Text segment:
-------------------------
FYI in case you missed it.

In short: The OSGi R 4.3 libraries have been recompiled with Java 5 target and 
republished as version 4.3.1 to maven. So to use OSGi R 4.3 libraries in a Java 
5 (and up) environment you should use the 4.3.1 version dependency.

Nothing to be done when using older (4.2.0 and before) dependencies because 
they are compiled for Java 1.4.

Regards
Felix

Anfang der weitergeleiteten E-Mail:

Von: BJ Hargrave <b...@bjhargrave.com<mailto:b...@bjhargrave.com>>
Betreff: [osgi-blog] [OSGi Alliance Blog] 4.3 Companion Code for Java 7
Datum: 26. Oktober 2012 21:06:11 MESZ
An: "osgi-b...@mail.osgi.org<mailto:osgi-b...@mail.osgi.org>" 
<osgi-b...@mail.osgi.org<mailto:osgi-b...@mail.osgi.org>>
Antwort an: Private list for OSGi blog discussion 
<osgi-b...@mail.osgi.org<mailto:osgi-b...@mail.osgi.org>>

Starting in version 4.3, OSGi started to use generics in some of the API 
including the Core specification. Generics were 
introduced<https://en.wikipedia.org/wiki/Generics_in_Java> to the Java language 
in Java 5. However, OSGi needed to continue to support embedded use cases which 
use the CDC/Foundation 1.1 runtime which is still based upon the Java 1.4 
language level and JVM. To address this issue, OSGi compiled the APIs with 
-target 
jsr14<http://www.ibm.com/developerworks/java/library/j-jtp02277/index.html>; an 
undocumented javac flag introduced before Java 5 was final. So we had the best 
of both worlds: we can use generics and still compile to run on Java 1.4 based 
runtimes.
-------------------------
Recorded information:
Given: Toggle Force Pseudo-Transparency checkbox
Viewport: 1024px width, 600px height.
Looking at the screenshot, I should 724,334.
-------------------------
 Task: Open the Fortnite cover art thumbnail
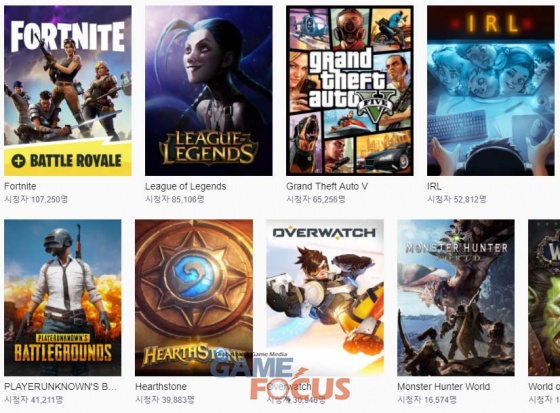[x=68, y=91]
-------------------------
Task brief:
In the OSGi message above, why did OSGi compile its 4.3 APIs with the -target jsr14 flag?

Task solution:
Starting in version 4.3, OSGi used generics, which came to Java in Java 5. OSGi still had to support embedded use cases on the CDC/Foundation 1.1 runtime, which is based on the Java 1.4 language level and JVM. The -target jsr14 flag let it use generics and still compile to run on Java 1.4 based runtimes.